À entendre les médias, à écouter même les collègues en activité, l’affaire est entendue : les retraités, avec l’augmentation de 4 % au 1er juillet 2022, sont à nouveau privilégiés par rapport aux actifs. Il faut sans doute nuancer cette affirmation, et surtout ne pas opposer actifs et retraités.
4 %, c’est inférieur aux 6,1 % d’inflation qu’on nous annonce en ce début d’automne, c’est aussi plus que n’obtiendront beaucoup de salariés de Caisses d’épargne. Mais les retraites sont-elles vraiment augmentées de 4 % ?
Une fusée à plusieurs étages
La grande majorité des retraités actuels des Caisses d’épargne (mais pas tous) relèvent du même modèle : ils ont fait l’essentiel, souvent la totalité, de leur carrière en Caisse d’épargne, et ils ont eu une partie de cette carrière avant le 1er janvier 2000. Leur retraite se décompose en quatre parties. La retraite de base de la sécurité sociale, la retraite complémentaire versée par l’ARRCO-AGIRC, la retraite versée au titre du maintien de droits, la retraite versée au titre du régime supplémentaire. Sur ces quatre sources, seule la sécurité sociale a été augmentée de 4 %. Elle représente entre 20 et 40 %, selon les individus, des retraites perçues.
L’ARRCO-AGIRC ont-elles décidé d’une augmentation inférieure à celle de la sécurité sociale ? Nous l’avons craint un moment, le chiffre de 2,5 % circulant cet été. Finalement, le conseil d’administration, a décidé d’une augmentation de 5,1 % au 1er novembre 2022. C’est qu’il s’aligne sur la hausse du salaire moyen, et donc des cotisations, qui a été en effet de ce niveau.
Eh bien ! Nous voilà donc au-dessus des 4 % direz-vous. Pas exactement, car il reste ce qui est versé par la CGP.
Les spécificités « écureuil »
Le maintien de droits c’est, pour chaque salarié présent à ce moment-là, la différence entre les droits acquis avant le 1/1/2000 (date à laquelle notre régime a été réformé) à l’ancienne Caisse Générale de Retraites des Caisses d’épargne (CGRCE), et les droits repris par l’ARRCO-AGIRC. Le fonds constitué à ce titre est de 6 milliards d’euros. Il ne faut pas se laisser abuser par l’importance des chiffres : pour être certain qu’il pourra verser les pensions promises jusqu’à son extinction – très lointaine – le régime doit être piloté avec rigueur.
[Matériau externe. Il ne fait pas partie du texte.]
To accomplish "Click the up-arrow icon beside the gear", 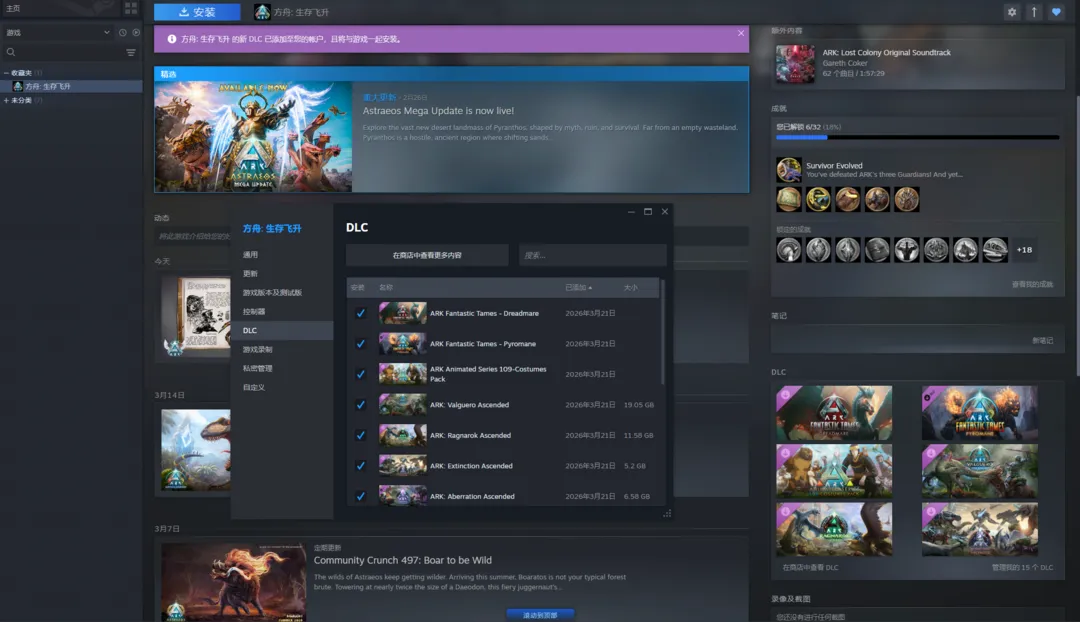I will (x=1034, y=12).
S’agissant d’un régime fermé, qui ne reçoit plus de cotisations, ses gestionnaires n’obéissent plus aux mêmes règles que les régimes de base et complémentaires. Les éventuelles revalorisations sont alimentées par les seuls résultats financiers. Une provision pour participation aux excédents (PPE) est constituée sur la base de la différence entre les résultats financiers et le taux technique nécessaire pour assurer la viabilité du régime. C’est entre autres cette PPE qui, sur un certain nombre d’années limitées, peut servir aux augmentations. Si, sur les dix dernières années, il a été possible de faire un peu mieux que les régimes complémentaires, ce n’est pas le cas en 2022 où le maintien de droit n’aura été augmenté que de 0,8 %. Une logique de même nature prévaut pour le régime supplémentaire, plus drastique encore puisque le conseil d’administration a décidé de ne pas l’augmenter pour cette année.
Tous ensemble !
On le voit, au bout du compte – et même si la réalité est hétérogène – les retraités ne seront plus très loin des fameux 4 %, beaucoup même les dépasseront. Cela justifie-t-il certaines rancœurs exprimées par les actifs ? Même si, compte tenu de l’inflation, les retraités sont en perte de pouvoir d’achat, il est anormal que les salaires de chacun des actifs ne soient pas revalorisés au moins à la même hauteur. Mais les retraités n’y sont pour rien. Ils sont au contraire solidaires des actifs dans leur combat pour obtenir dans les différentes négociations annuelles obligatoires (NAO) des augmentations au niveau de l’inflation, et des augmentations qui soient le plus possible collectives.